But if clerks believed in Nothing,
We'd have a hi ho, hearty time
And not worry we'd done something
Outside the Post-Mod party line.
But Dr. Todd does worry--
He worries half to death,
That he's bothered some bug's glory
Or a microbe by his breath.
Or perhaps a bird by coughing,
Or a mouse the cat has caught,
Or a snake who's in mid-sloughing,
Or a young mind by a thought.
If clerks thought life was random,
We'd slaughter baby seals
And splice their tripe in tandem
To spice our midday meals.
The very last breeding pair
Of each life form on this earth--
We would hunt down in sea and air
To make death as dumb as birth.
If clerks believed in Nothing,
We'd eat rare meats like manna,
But Todd condemns such grubbing--
Lest it's some native's grandma.
-- Or perhaps some pagan's grandma.
Todd does so admire the pagan--
At least before the Lion of Judah,
Coughed up some Galilean.
If clerks like me were pagan,
We'd send our comrades forth
To drag behind their pre-owned cars
The owners in the north.
But Todd's so odd a pagan
Since he carries 'round a cross.
He tries hard to heed a dragon:
The Provost, his witch-boss
If clerks were given tenure,
We'd get ourselves some drums
And beat them with wild pleasure
--And our bosses and their chums.
But Dr.
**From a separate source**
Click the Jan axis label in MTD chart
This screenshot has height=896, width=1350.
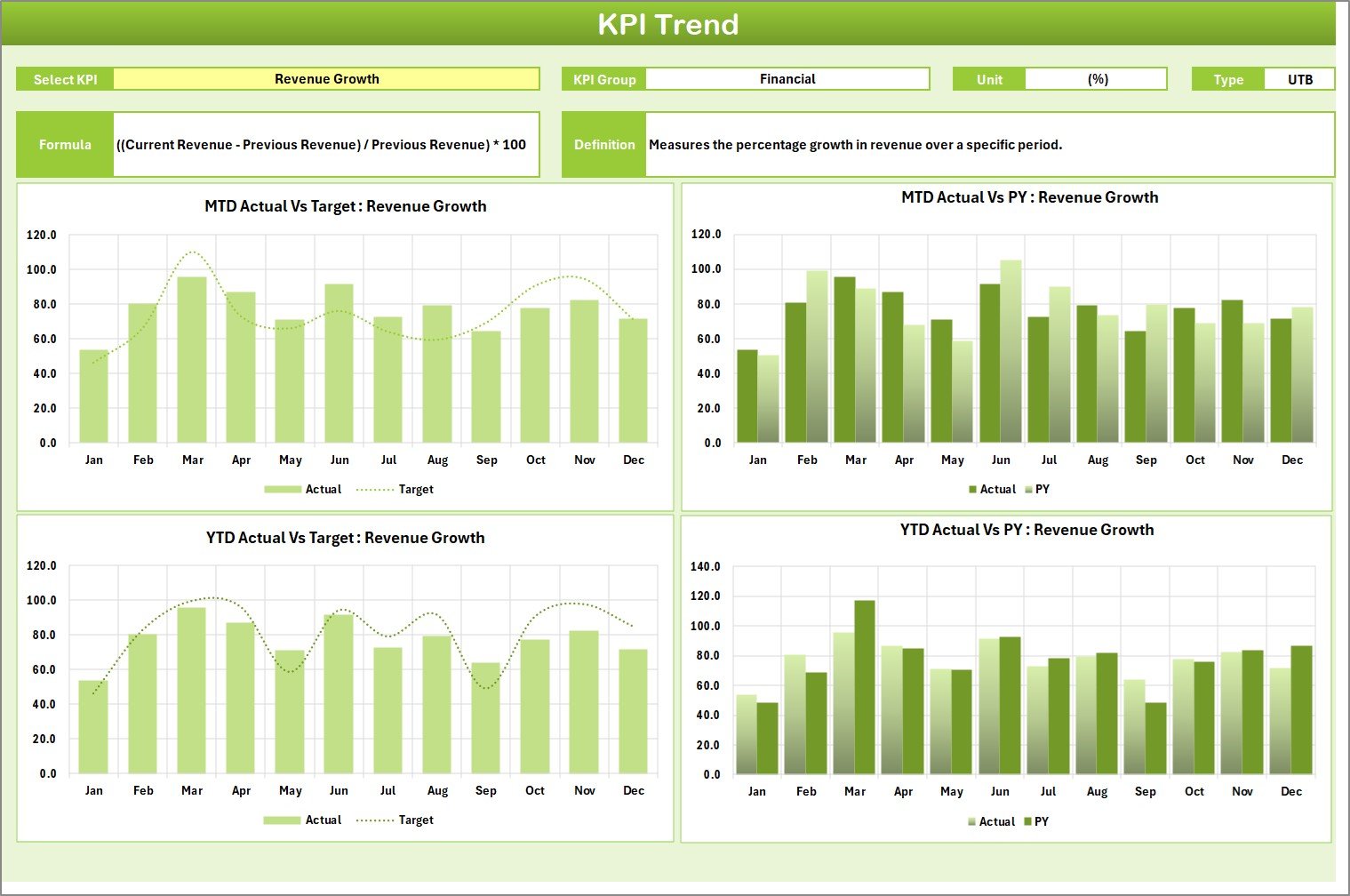(x=94, y=460)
Todd has tenure;
And yet we detect no drum.
In fact when he's with Bursar
He takes a harp to strum.
If clerks had no scruples,
We'd seek out tarts in curls
Like your swine rooting truffles
We'd root out dancing girls.
If we were really pagan,
We'd carry on with bar flies.
We'd soak them with a flagon
While pelting them with mud pies.
But Todd maintains romance is rape
And then falls strangely mute.
(The wife has lost her teeth and shape
And run to fat to boot.)
Dr. Todd believes in Nothing-
At least in nothing much-
But he may as well take the veil
And be whipped in church by monks.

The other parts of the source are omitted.